----- EXTRACTED INFORMATION -----

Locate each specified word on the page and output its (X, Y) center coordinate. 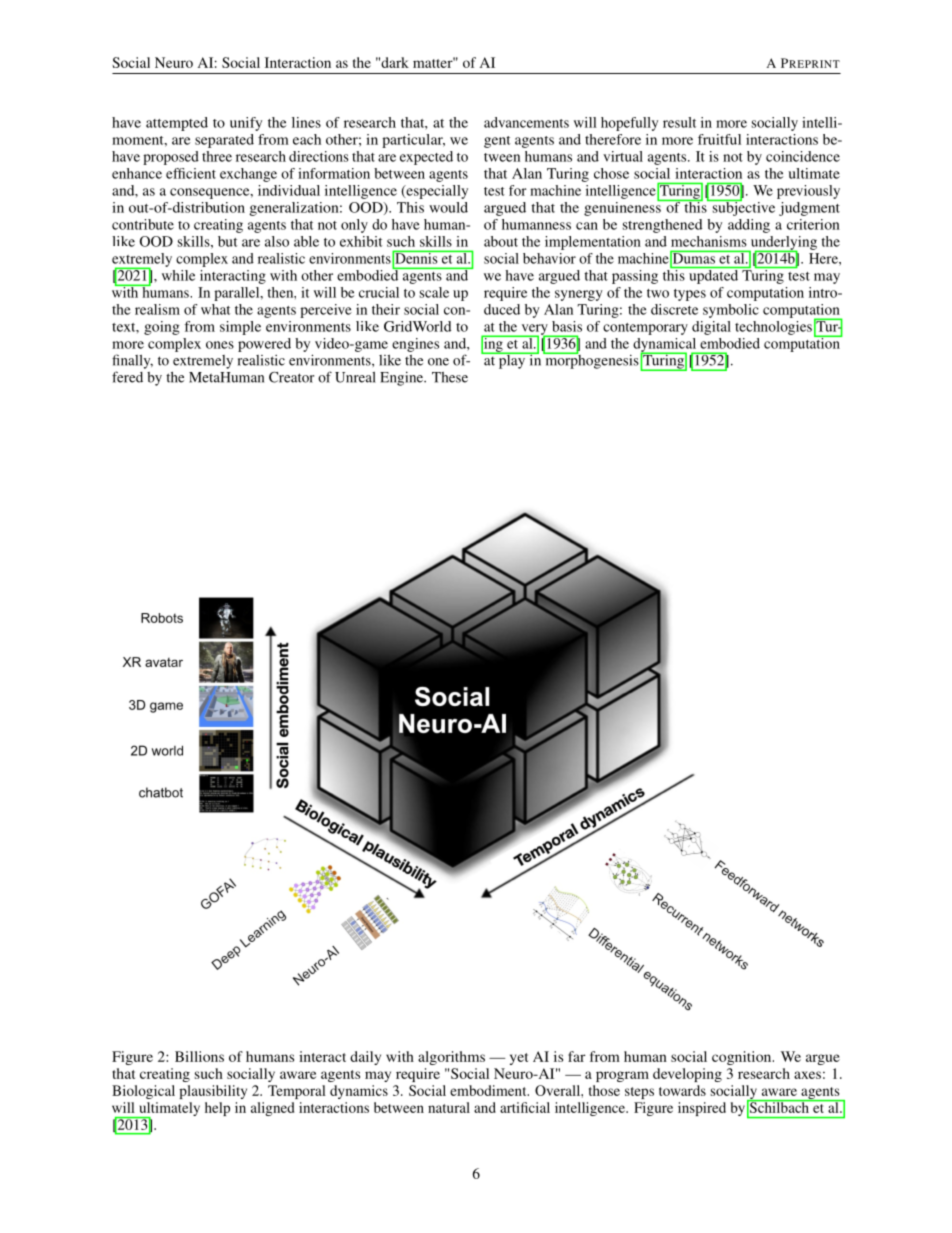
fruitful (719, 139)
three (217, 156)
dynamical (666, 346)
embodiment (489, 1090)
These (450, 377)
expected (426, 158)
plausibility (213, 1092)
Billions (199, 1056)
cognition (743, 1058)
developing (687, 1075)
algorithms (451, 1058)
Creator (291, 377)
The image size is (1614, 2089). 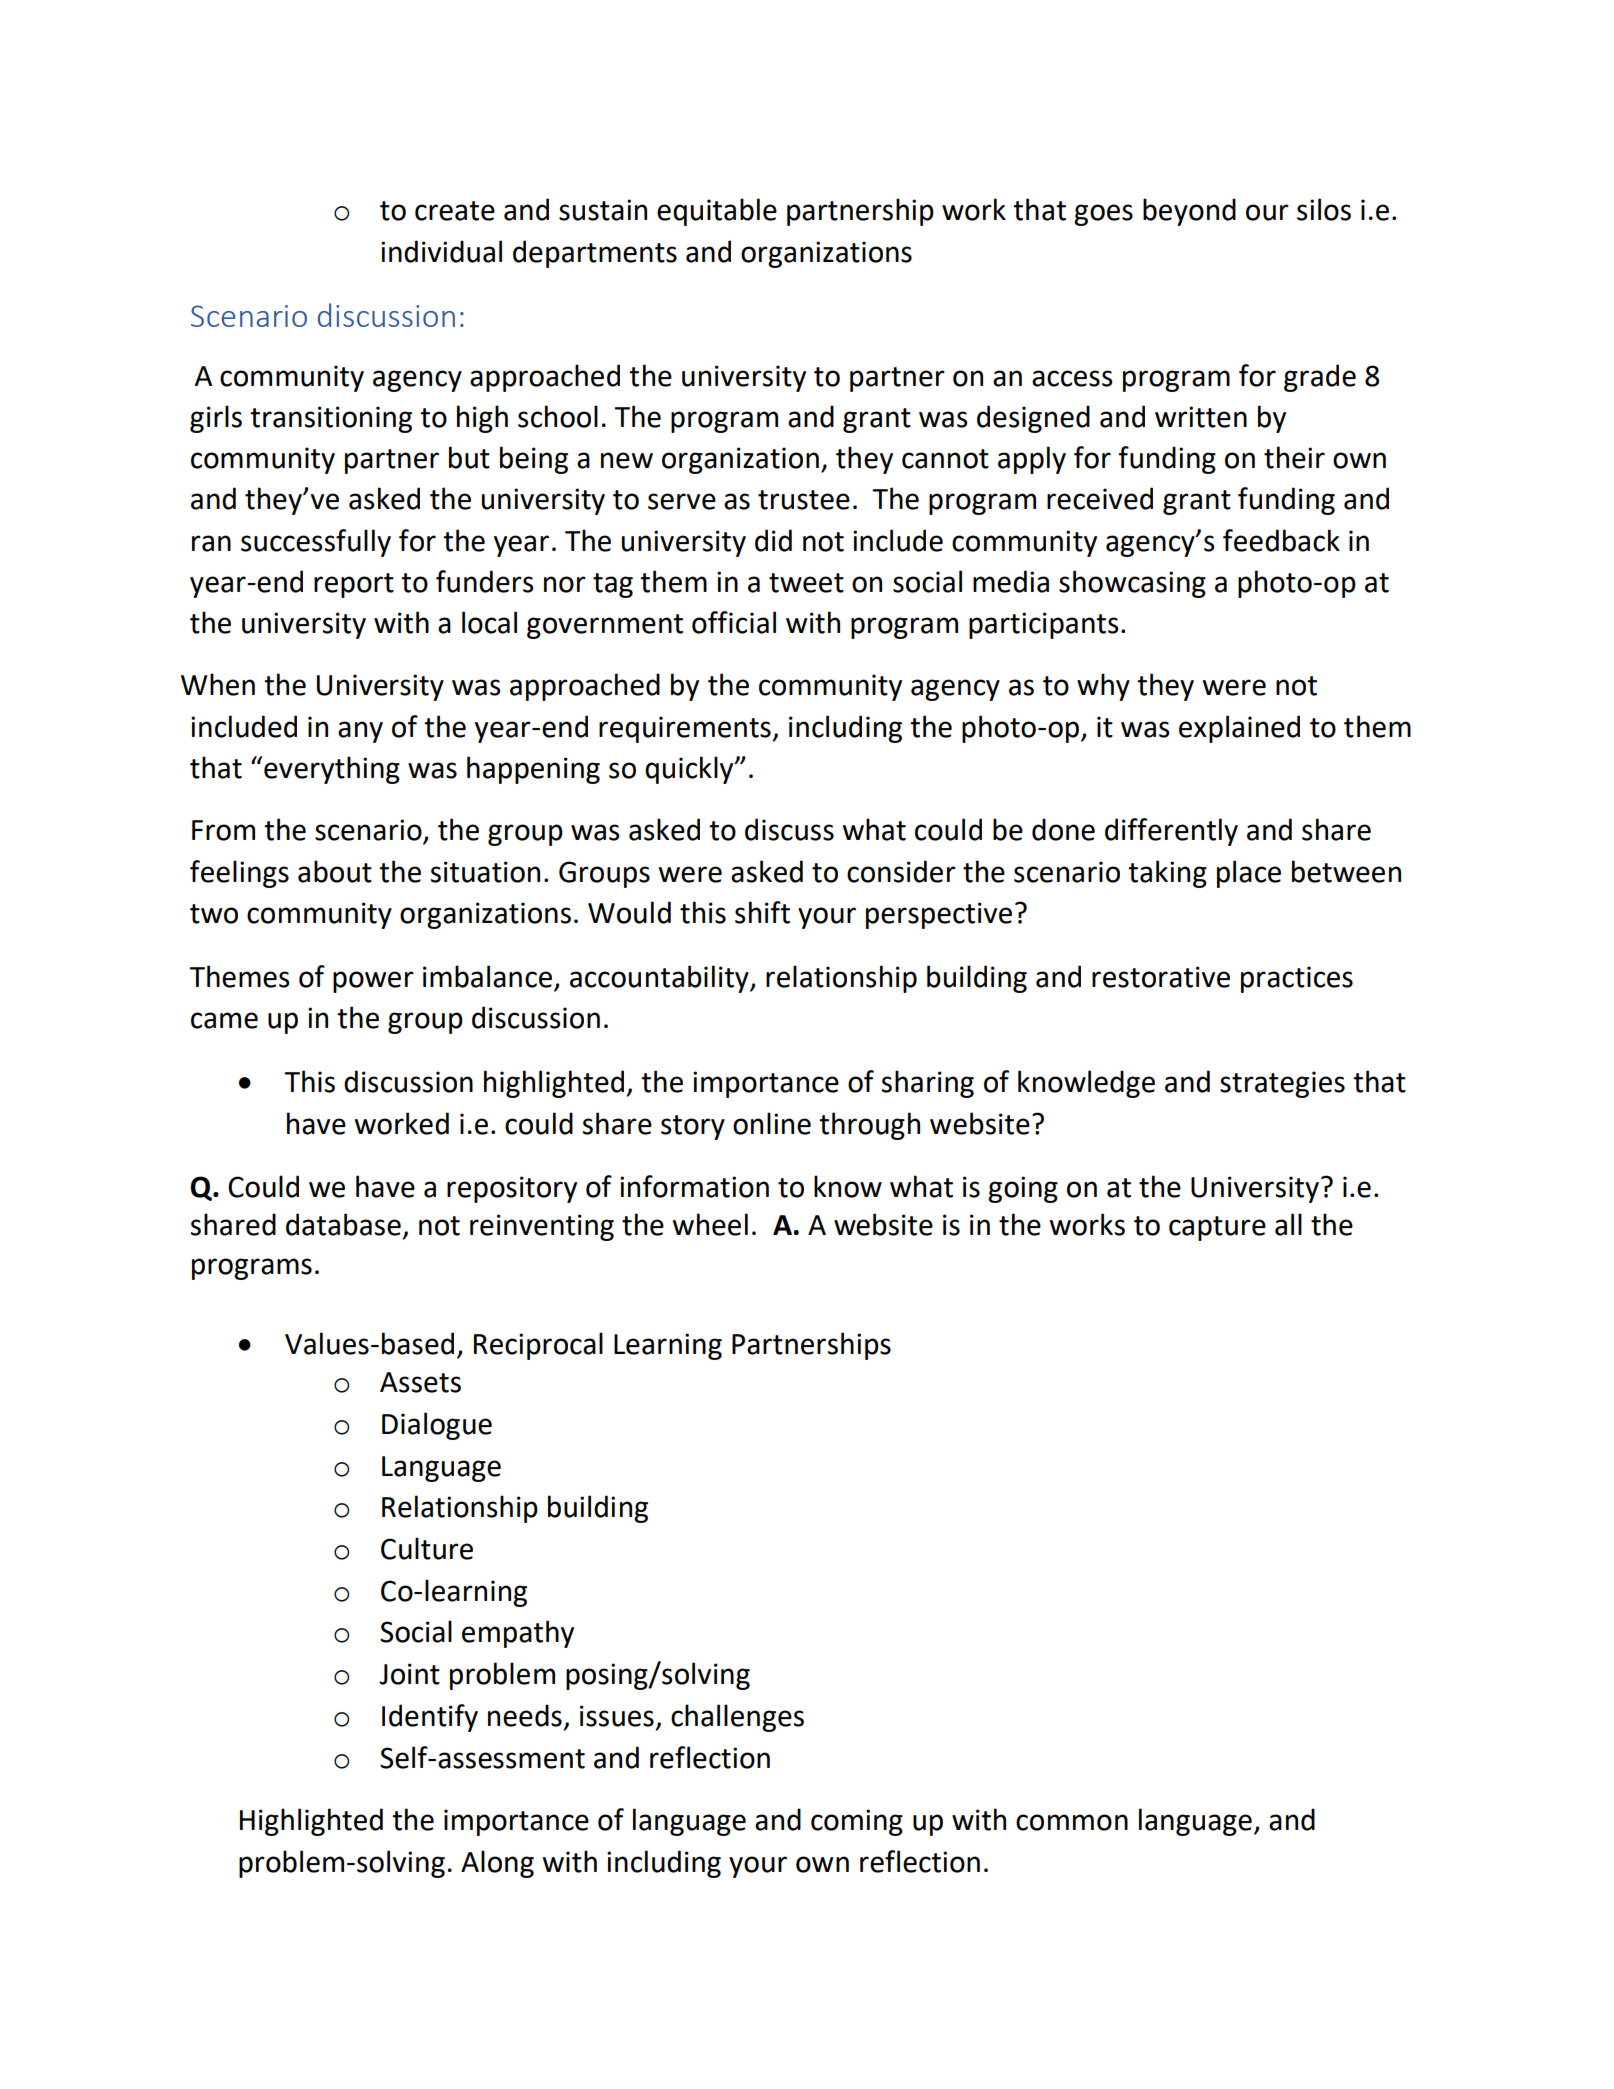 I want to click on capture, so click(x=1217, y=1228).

-----

Please return the rows verbatim, from the first line up to and including the line containing "Creator (291, 377)", leaving out the pictures.

Locate each specified word on the page and output its (X, Y) center coordinate. 
fruitful (719, 139)
three (217, 156)
dynamical (666, 346)
embodiment (489, 1090)
These (450, 377)
expected (426, 158)
plausibility (213, 1092)
Billions (199, 1056)
cognition (743, 1058)
developing (687, 1075)
algorithms (451, 1058)
Creator (291, 377)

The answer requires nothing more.